Golden Krust Founder and CEO Commits Suicide Inside Bronx Factory

Golden Krust Caribbean Bakery & Grill founder and CEO committed suicide inside his Bronx factory on Saturday (November 2).

According to the New York Daily News, Lowell Hawthorne shot himself inside the Park Ave. building near E. 173rd St. in Claremont at about 5:30 pm. Several employees were in disbelief about Hawthorne’s death and expressed their emotions. “He was a good boss, humble and a good businessman,” Former employee Pete Tee said. “He never seemed sad. This is just terrible news right now.”

Many people shared expressed their sadness and sent prayers after the news of Hawthorne’s death.

It is reported that according to court records, Hawthorn was deep in tax debt and was being sued by a former employee for thousands in lost wages. The Jamaican born entrepreneur was “worried” about the liens, which included more than $150,000 in city taxes on the company’s buildings – and owed at least $15,000 in state taxes. Authorities claim they discovered a note Lowell Hawthorne wrote before committed suicide. Right now, the details of the suicide note have not been disclosed.

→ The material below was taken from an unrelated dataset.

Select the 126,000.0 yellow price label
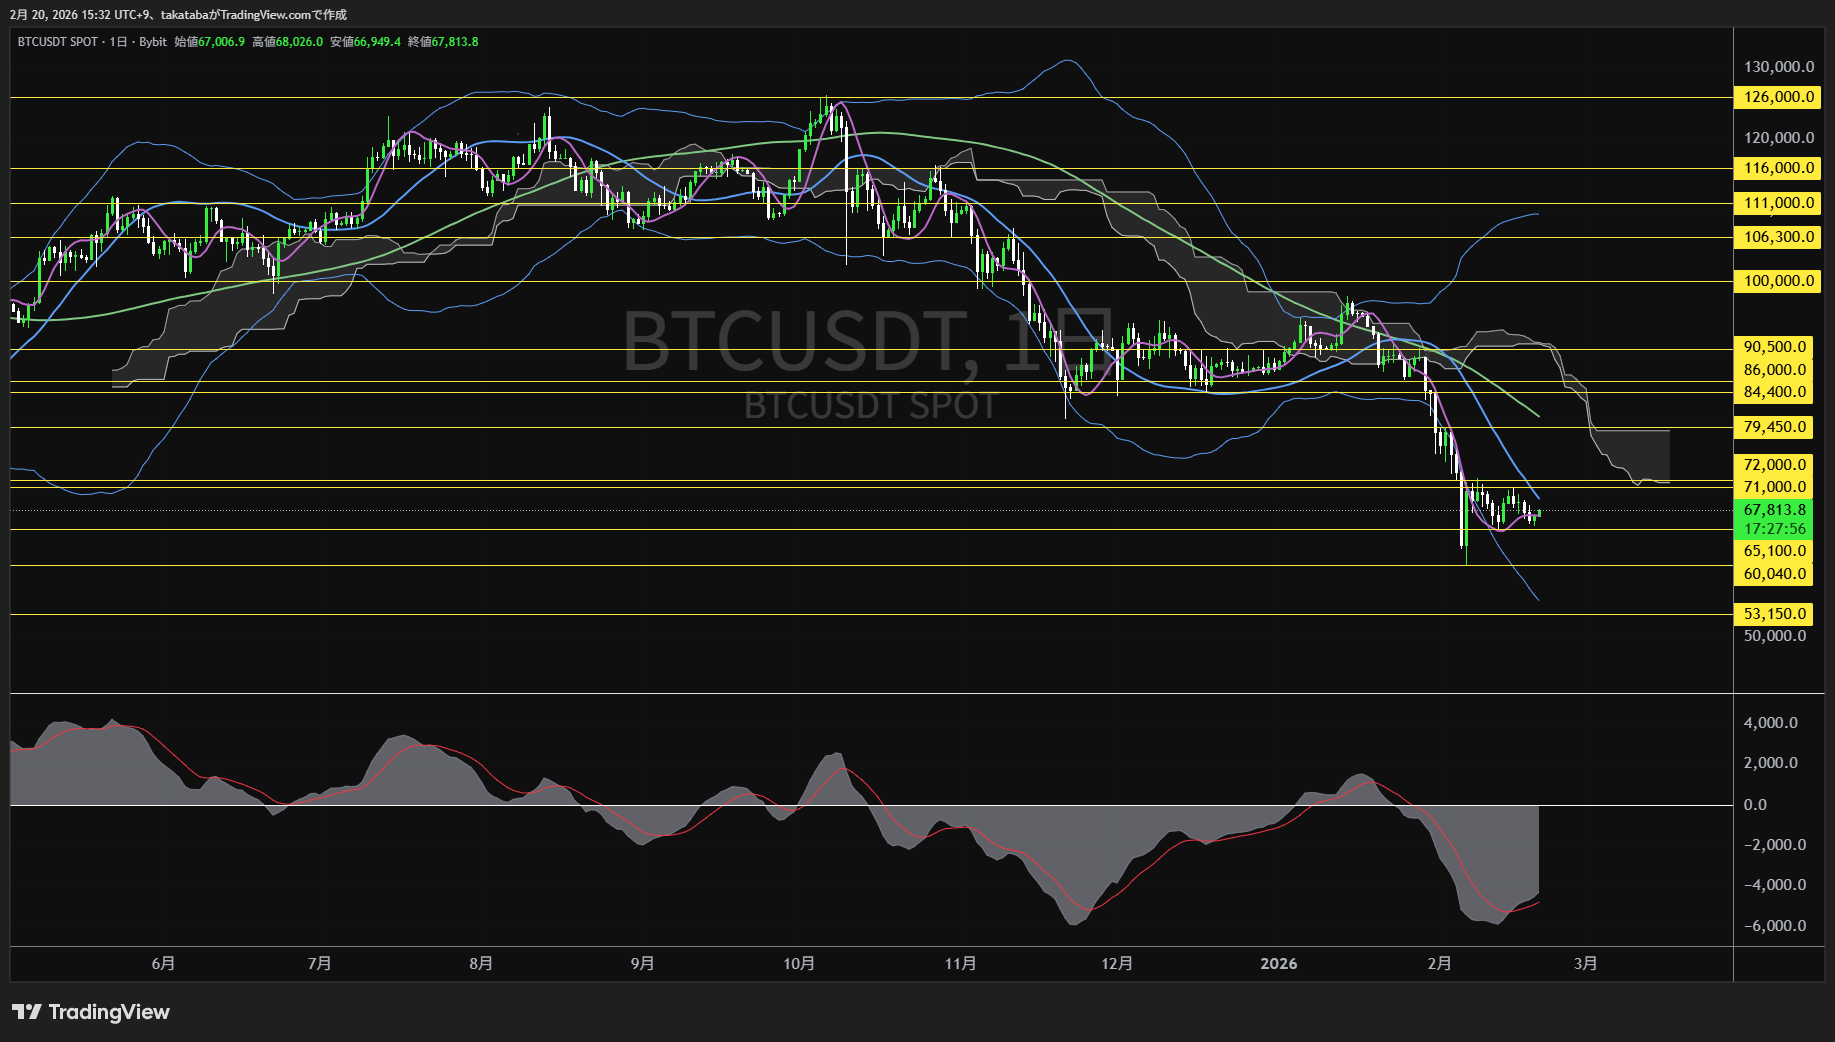tap(1778, 97)
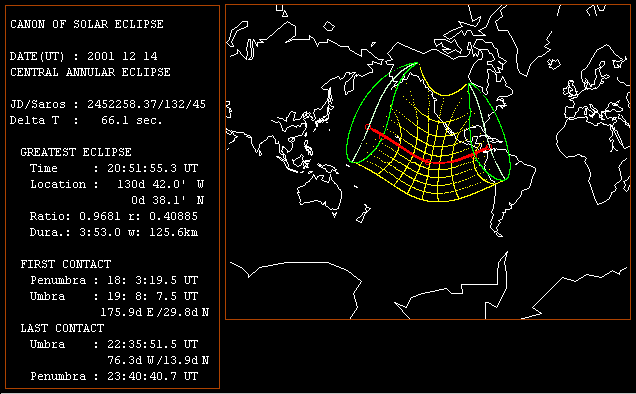This screenshot has height=394, width=636.
Task: Click the greatest eclipse time 20:51:55.3 UT
Action: pyautogui.click(x=153, y=168)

Back in 1989, Hawthorne opened the first Golden Krust on E. Gun Hill Rd and went on to turn the Jamaican restaurant and bakery into an empire with more than 120 stores in nine states. Along with the various stores, the company sells its famous beef patties in more than 20,000 supermarkets, as well as state penal systems and US military. In addition to the fast-food franchise, Hawthorne wrote a book in 2012, The Baker’s Son: My Life in Business.